The respondents were represented by Terrance M. Brennan, Esq., McGann, Bartlett & Brown, 111 Founders Plaza, Suite 1201, East Hartford, CT 06108.
This Petition for Review from the November 1, 2006 Finding and Award of the Commissioner acting for the Eighth District was heard June 15, 2007 before a Compensation Review Board panel consisting of the Commission Chairman John A. Mastropietro and Commissioners Amado J. Vargas and Scott A. Barton.
JOHN A. MASTROPIETRO, CHAIRMAN. The appeal herein concerns an award for benefits under § 31-307 C.G.S. The claimant suffered a compensable injury as a school bus driver for the respondent. The respondents have accepted the injury but contested the issue of disability. Following a formal hearing the trial commissioner determined the claimant was totally disabled from any gainful employment and awarded her weekly benefits, as well as reimbursement for her expenses incurred in retaining a vocational expert for the hearing. The respondents have appealed. We find the commissioner acted appropriately in awarding benefits under § 31-307 C.G.S. but find no statutory authority authorizing the award of fees for a vocational expert. Therefore, we reverse the commissioner on the issue of reimbursement to the claimant and affirm the balance of the award.
The following facts are pertinent to this appeal. The claimant suffered a fall and injured her back on November 7, 2001 for which a Voluntary Agreement was approved on May 5, 2003. She also has an accepted left shoulder injury which was sustained on October 19, 2000. She has not worked for the respondent since 2002 as they were not able to accommodate her physical restrictions. She has treated with many physicians for her work related injuries. The claimant asserted that she was totally disabled, which was contested by the respondents.

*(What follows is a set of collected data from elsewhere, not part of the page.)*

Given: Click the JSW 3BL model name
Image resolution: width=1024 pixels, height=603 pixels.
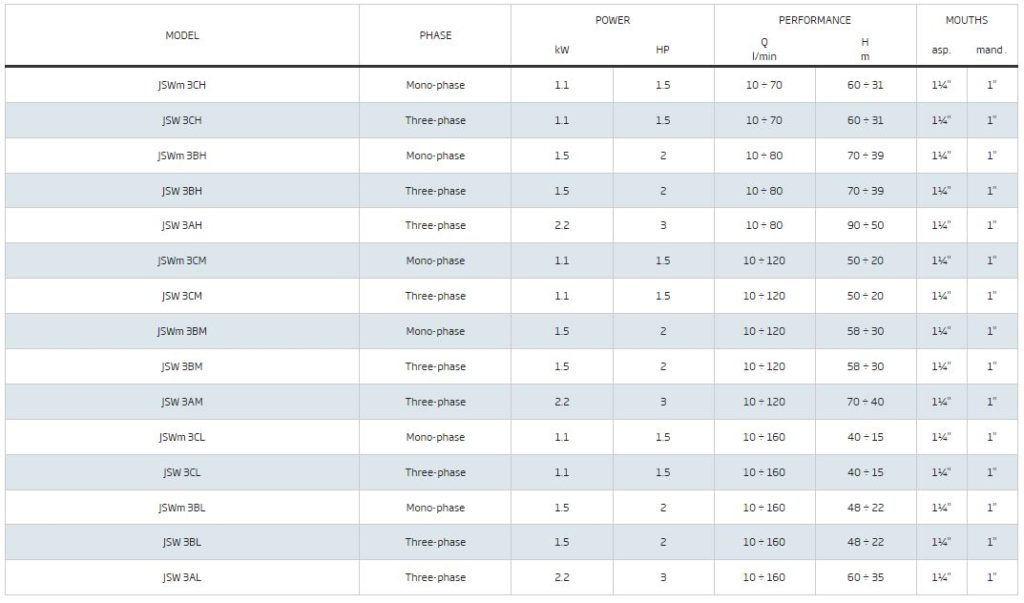Looking at the screenshot, I should [x=182, y=542].
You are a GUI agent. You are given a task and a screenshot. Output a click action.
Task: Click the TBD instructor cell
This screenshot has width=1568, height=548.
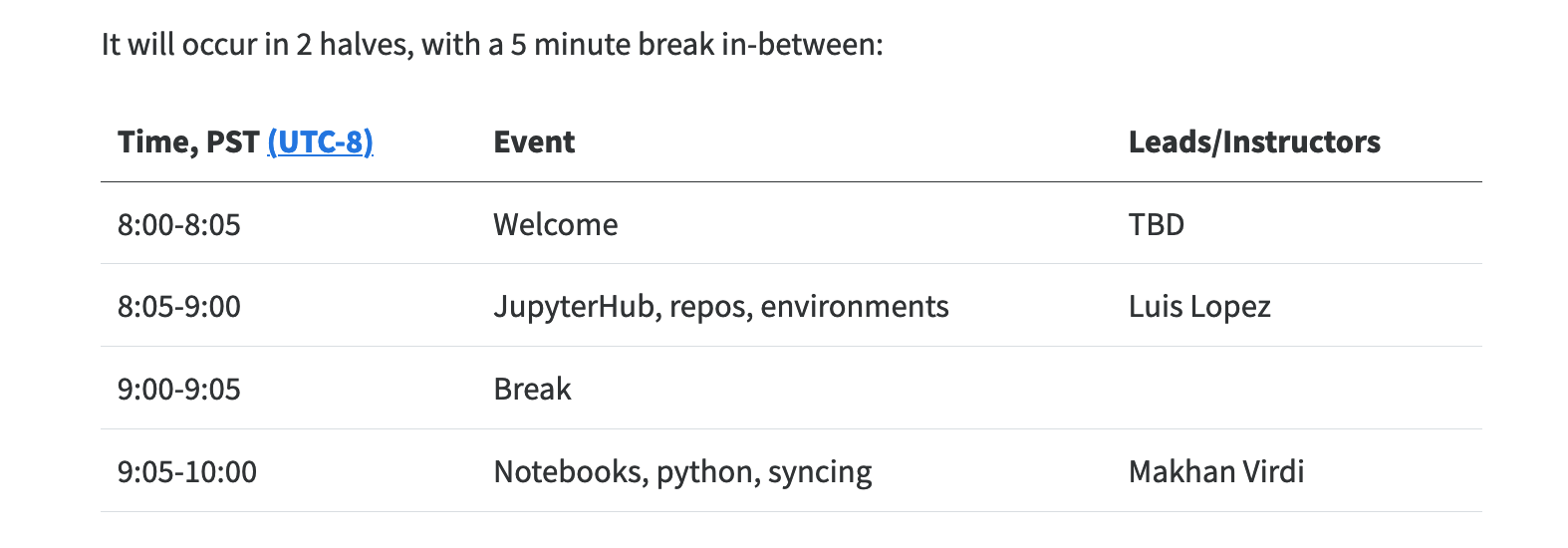coord(1157,225)

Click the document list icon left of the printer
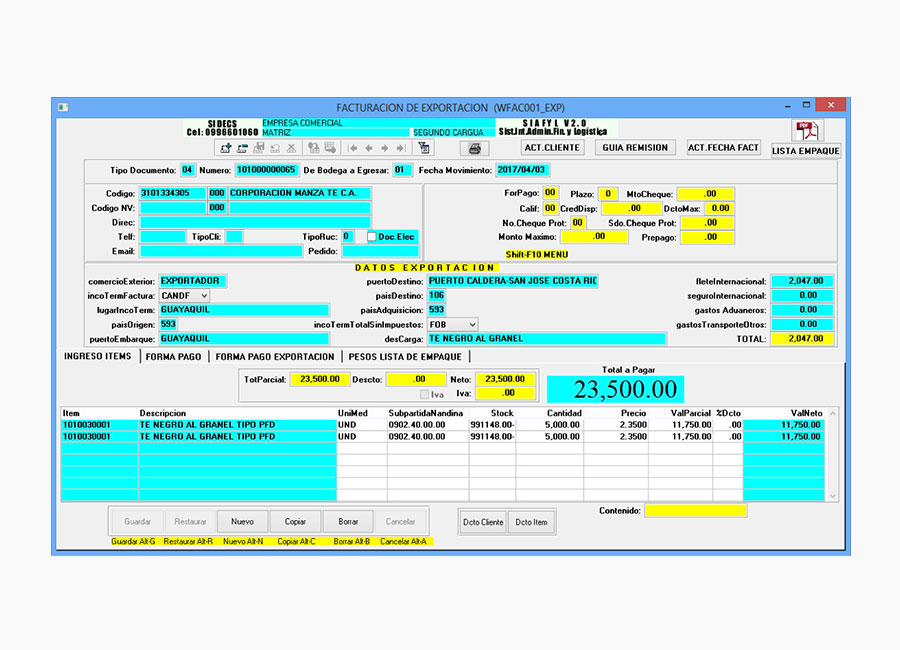point(424,148)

At the formal hearing the claimant presented both the testimony and reports of a vocational expert, Michael Dorval, on the issue of whether she had a work capacity. Mr. Dorval had examined the claimant over several days in early 2005 and had performed a number of tests on the claimant. Mr. Dorval testified that based on his examinations that while there were some hypothetical positions available to the claimant, “in reality there were no jobs she could perform based on the profile.” November 14, 2005 Transcript, p. 31. The claimant testified she suffered constant pain and had been placed on a number of physical restrictions by her doctors which limited her daily activities. The evidence submitted by Mr. Dorval included medical reports documenting these restrictions as well as her disc herniations. Claimant’s Exhibit A.1 The respondents offered no witnesses or exhibits.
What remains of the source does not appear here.